Zhang Xuesheng, Haaf Michael, Todorich Bozho, Grosstephan Erin, Schieremberg Henry, Surguladze Nodar, Connor James R
Department of Neurosurgery, Pennsylvania State University, College of Medicine Hershey, PA 17033, USA.
Glia. 2005 Nov 15;52(3):199-208. doi: 10.1002/glia.20235.
Inflammatory processes play a key role in the pathogenesis of a number of common neurodegenerative disorders such as Alzheimer's disease (AD), Parkinson's disease (PD), and multiple sclerosis (MS). Abnormal iron accumulation is frequently noted in these diseases and compelling evidence exists that iron is involved in inflammatory reactions. Histochemical stains for iron repeatedly demonstrate that oligodendrocytes, under normal conditions, stain more prominently than any other cell type in the brain. Therefore, we examined the hypothesis that cytokine toxicity to oligodendrocytes is iron mediated. Oligodendrocytes in culture were exposed to interferon-gamma (IFN-gamma), interleukin-1beta (IL-1beta), and tumor necrosis factor-alpha (TNF-alpha). Toxicity was observed in a dose-dependent manner for IFN-gamma and TNF-alpha. IL-1beta was not toxic in the concentrations used in this study. The toxic concentration of IFN-gamma, and TNF-alpha was lower if the cells were iron loaded, but iron loading had no effect on the toxicity of IL-1beta. These data provide insight into the controversy regarding the toxicity of cytokines to oligodendrocytes by revealing that iron status of these cells will significantly impact the outcome of cytokine treatment. The exposure of oligodendrocytes to cytokines plus iron decreased mitochondrial membrane potential but activation of caspase 3 is limited. The antioxidant, TPPB, which targets mitochondria, protected the oligodendrocytes from the iron-mediated cytotoxicity, providing further support that mitochondrial dysfunction may underlie the iron-mediated cytokine toxicity. Therapeutic strategies involving anti-inflammatory agents have met with limited success in the treatment of demyelinating disorders. A better understanding of these agents and the contribution of cellular iron status to cytokine toxicity may help develop a more consistent intervention strategy.

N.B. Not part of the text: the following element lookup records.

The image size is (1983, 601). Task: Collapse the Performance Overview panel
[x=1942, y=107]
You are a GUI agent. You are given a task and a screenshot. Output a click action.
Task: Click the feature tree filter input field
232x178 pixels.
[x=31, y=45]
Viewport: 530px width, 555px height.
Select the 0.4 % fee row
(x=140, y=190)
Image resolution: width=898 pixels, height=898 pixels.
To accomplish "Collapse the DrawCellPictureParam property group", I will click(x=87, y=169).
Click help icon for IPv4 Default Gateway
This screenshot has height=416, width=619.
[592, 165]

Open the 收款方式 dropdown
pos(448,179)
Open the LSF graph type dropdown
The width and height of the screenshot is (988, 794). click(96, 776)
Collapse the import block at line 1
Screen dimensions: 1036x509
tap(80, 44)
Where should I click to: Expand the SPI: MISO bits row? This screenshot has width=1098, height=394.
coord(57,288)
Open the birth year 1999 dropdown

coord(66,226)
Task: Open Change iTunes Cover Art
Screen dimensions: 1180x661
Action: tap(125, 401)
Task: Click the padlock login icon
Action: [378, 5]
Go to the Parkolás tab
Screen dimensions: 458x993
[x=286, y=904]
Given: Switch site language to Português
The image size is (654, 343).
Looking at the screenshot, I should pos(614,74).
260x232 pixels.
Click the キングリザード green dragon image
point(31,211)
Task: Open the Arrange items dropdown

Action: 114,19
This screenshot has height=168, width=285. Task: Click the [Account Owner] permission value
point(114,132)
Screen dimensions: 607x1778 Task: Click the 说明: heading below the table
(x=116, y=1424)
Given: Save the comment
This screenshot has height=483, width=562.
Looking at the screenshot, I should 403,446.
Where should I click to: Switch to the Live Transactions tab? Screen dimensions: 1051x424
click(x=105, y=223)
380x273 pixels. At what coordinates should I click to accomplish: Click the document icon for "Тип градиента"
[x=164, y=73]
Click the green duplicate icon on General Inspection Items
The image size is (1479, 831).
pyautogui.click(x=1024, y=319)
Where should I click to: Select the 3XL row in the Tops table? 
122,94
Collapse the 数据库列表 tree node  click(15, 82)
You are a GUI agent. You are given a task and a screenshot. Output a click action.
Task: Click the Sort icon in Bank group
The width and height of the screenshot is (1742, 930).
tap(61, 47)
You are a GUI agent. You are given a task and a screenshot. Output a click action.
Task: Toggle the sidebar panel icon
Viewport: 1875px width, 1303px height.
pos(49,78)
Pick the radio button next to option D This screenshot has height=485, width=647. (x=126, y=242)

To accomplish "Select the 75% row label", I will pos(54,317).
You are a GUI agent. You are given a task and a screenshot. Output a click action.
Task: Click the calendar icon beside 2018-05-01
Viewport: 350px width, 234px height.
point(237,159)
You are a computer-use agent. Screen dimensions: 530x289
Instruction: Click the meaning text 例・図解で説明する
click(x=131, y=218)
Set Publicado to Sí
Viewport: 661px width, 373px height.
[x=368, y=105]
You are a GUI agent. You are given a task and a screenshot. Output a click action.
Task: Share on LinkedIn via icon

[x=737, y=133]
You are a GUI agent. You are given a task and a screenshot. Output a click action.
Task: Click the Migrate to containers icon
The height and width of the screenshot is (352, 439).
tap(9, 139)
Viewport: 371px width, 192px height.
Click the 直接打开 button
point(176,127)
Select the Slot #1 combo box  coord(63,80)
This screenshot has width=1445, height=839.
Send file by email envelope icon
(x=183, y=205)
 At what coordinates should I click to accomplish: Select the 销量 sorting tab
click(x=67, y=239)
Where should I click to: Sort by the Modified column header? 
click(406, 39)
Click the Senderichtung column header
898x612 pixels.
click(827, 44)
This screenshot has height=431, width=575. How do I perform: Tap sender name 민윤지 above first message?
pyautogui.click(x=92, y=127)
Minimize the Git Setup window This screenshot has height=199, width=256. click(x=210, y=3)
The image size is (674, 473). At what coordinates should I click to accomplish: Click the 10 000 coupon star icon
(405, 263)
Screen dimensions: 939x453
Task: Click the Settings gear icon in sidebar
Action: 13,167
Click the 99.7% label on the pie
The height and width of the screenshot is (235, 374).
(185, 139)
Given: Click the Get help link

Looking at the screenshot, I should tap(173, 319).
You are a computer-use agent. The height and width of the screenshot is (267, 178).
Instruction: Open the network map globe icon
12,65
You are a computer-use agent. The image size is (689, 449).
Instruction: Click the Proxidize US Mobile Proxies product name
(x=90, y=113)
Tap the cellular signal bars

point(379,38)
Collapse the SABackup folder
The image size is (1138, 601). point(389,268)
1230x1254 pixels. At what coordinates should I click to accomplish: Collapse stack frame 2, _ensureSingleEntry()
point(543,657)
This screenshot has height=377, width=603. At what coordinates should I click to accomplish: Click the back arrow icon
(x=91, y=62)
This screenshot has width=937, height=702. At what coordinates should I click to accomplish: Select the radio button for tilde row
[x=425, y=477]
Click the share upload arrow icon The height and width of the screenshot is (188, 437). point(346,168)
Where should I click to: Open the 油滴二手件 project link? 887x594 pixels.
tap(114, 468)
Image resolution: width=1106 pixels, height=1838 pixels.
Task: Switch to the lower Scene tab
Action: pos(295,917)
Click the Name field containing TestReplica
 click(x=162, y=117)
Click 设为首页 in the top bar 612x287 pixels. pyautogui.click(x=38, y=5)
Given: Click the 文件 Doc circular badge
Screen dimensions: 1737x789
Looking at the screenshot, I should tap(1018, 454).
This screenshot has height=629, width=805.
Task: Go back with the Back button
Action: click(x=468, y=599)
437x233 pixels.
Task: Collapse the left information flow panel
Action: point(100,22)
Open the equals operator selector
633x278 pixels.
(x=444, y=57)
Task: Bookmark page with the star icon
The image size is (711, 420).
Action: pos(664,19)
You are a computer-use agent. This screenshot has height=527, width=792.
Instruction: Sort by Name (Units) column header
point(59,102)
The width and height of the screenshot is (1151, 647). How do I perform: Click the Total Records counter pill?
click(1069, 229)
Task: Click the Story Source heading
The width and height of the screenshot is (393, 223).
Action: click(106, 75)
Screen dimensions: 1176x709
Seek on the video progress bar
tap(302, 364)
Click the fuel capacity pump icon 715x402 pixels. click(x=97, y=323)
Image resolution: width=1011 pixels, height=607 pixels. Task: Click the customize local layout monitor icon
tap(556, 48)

炎症过程在许多常见神经退行性疾病(如阿尔茨海默病(AD)、帕金森病(PD)和多发性硬化症(MS))的发病机制中起关键作用。在这些疾病中经常观察到铁异常蓄积,并且有确凿证据表明铁参与炎症反应。铁的组织化学染色反复表明,在正常情况下,少突胶质细胞比大脑中的任何其他细胞类型染色更明显。因此,我们检验了细胞因子对少突胶质细胞的毒性是由铁介导的这一假说。将培养的少突胶质细胞暴露于干扰素 -γ(IFN -γ)、白细胞介素 -1β(IL -1β)和肿瘤坏死因子 -α(TNF -α)。观察到IFN -γ和TNF -α呈剂量依赖性毒性。IL -1β在本研究使用的浓度下无毒性。如果细胞加载铁,IFN -γ和TNF -α的毒性浓度会降低,但铁加载对IL -1β的毒性没有影响。这些数据通过揭示这些细胞的铁状态将显著影响细胞因子治疗的结果,为有关细胞因子对少突胶质细胞毒性的争议提供了见解。少突胶质细胞暴露于细胞因子加铁会降低线粒体膜电位,但半胱天冬酶3的激活受到限制。靶向线粒体的抗氧化剂TPPB保护少突胶质细胞免受铁介导的细胞毒性,进一步支持线粒体功能障碍可能是铁介导的细胞因子毒性的基础。涉及抗炎药物的治疗策略在脱髓鞘疾病的治疗中取得的成功有限。更好地理解这些药物以及细胞铁状态对细胞因子毒性的影响可能有助于制定更一致的干预策略。